#### Exercise prompt
Without any change, set down every record below.

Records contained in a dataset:

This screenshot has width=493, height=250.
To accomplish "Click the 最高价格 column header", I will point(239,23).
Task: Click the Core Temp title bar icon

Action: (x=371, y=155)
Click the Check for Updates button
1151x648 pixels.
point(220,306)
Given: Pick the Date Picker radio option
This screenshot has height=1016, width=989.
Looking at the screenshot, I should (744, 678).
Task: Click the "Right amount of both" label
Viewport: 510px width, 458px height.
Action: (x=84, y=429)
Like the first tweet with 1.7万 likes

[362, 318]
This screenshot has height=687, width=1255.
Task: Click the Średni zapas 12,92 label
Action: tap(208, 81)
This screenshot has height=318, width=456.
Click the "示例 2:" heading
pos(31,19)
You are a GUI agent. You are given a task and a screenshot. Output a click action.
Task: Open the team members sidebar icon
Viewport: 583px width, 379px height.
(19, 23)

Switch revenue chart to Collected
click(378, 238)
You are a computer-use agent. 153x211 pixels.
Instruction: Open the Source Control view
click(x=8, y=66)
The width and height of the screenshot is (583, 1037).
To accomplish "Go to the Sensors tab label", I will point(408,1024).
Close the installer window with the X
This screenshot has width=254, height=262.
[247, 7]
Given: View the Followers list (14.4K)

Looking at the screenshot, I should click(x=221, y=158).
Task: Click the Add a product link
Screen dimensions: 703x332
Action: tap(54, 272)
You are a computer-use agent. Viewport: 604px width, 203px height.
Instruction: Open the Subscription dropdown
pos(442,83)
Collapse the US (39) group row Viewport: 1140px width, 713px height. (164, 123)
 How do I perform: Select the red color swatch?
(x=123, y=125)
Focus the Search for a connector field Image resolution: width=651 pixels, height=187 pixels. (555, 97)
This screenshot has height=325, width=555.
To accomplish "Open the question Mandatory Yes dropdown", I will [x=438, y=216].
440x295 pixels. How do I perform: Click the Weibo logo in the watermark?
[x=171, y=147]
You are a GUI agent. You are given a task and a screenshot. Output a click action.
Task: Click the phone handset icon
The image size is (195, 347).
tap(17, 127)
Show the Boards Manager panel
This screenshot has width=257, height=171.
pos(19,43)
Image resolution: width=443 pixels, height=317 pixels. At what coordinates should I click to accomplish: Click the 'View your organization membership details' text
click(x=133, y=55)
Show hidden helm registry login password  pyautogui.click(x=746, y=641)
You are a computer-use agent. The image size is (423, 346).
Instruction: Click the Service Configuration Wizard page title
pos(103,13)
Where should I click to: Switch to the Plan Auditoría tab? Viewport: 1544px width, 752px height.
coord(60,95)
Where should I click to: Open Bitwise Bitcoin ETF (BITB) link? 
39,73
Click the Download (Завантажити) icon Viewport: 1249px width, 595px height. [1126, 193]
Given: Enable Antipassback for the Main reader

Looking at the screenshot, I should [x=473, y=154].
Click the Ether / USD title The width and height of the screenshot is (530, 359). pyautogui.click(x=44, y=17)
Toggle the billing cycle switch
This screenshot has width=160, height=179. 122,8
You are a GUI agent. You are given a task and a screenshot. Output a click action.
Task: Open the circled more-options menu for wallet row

#### Response area
This screenshot has width=493, height=250.
To accomplish "Click the 最高价格 column header", I will point(239,23).
Task: Click the Core Temp title bar icon

Action: (x=371, y=155)
Click the Check for Updates button
1151x648 pixels.
point(220,306)
Given: Pick the Date Picker radio option
This screenshot has height=1016, width=989.
Looking at the screenshot, I should (744, 678).
Task: Click the "Right amount of both" label
Viewport: 510px width, 458px height.
Action: (x=84, y=429)
Like the first tweet with 1.7万 likes

[362, 318]
This screenshot has height=687, width=1255.
Task: Click the Średni zapas 12,92 label
Action: tap(208, 81)
This screenshot has height=318, width=456.
Click the "示例 2:" heading
pos(31,19)
You are a GUI agent. You are given a task and a screenshot. Output a click action.
Task: Open the team members sidebar icon
Viewport: 583px width, 379px height.
(19, 23)

Switch revenue chart to Collected
click(378, 238)
You are a computer-use agent. 153x211 pixels.
Instruction: Open the Source Control view
click(x=8, y=66)
The width and height of the screenshot is (583, 1037).
To accomplish "Go to the Sensors tab label", I will point(408,1024).
Close the installer window with the X
This screenshot has width=254, height=262.
[247, 7]
Given: View the Followers list (14.4K)

Looking at the screenshot, I should click(x=221, y=158).
Task: Click the Add a product link
Screen dimensions: 703x332
Action: tap(54, 272)
You are a computer-use agent. Viewport: 604px width, 203px height.
Instruction: Open the Subscription dropdown
pos(442,83)
Collapse the US (39) group row Viewport: 1140px width, 713px height. (164, 123)
 How do I perform: Select the red color swatch?
(x=123, y=125)
Focus the Search for a connector field Image resolution: width=651 pixels, height=187 pixels. (555, 97)
This screenshot has height=325, width=555.
To accomplish "Open the question Mandatory Yes dropdown", I will [x=438, y=216].
440x295 pixels. How do I perform: Click the Weibo logo in the watermark?
[x=171, y=147]
You are a GUI agent. You are given a task and a screenshot. Output a click action.
Task: Click the phone handset icon
The image size is (195, 347).
tap(17, 127)
Show the Boards Manager panel
This screenshot has width=257, height=171.
pos(19,43)
Image resolution: width=443 pixels, height=317 pixels. At what coordinates should I click to accomplish: Click the 'View your organization membership details' text
click(x=133, y=55)
Show hidden helm registry login password  pyautogui.click(x=746, y=641)
You are a computer-use agent. The image size is (423, 346).
Instruction: Click the Service Configuration Wizard page title
pos(103,13)
Where should I click to: Switch to the Plan Auditoría tab? Viewport: 1544px width, 752px height.
coord(60,95)
Where should I click to: Open Bitwise Bitcoin ETF (BITB) link? 
39,73
Click the Download (Завантажити) icon Viewport: 1249px width, 595px height. [1126, 193]
Given: Enable Antipassback for the Main reader

Looking at the screenshot, I should [x=473, y=154].
Click the Ether / USD title The width and height of the screenshot is (530, 359). pyautogui.click(x=44, y=17)
Toggle the billing cycle switch
This screenshot has width=160, height=179. 122,8
You are a GUI agent. You are given a task and a screenshot. Output a click action.
Task: Open the circled more-options menu for wallet row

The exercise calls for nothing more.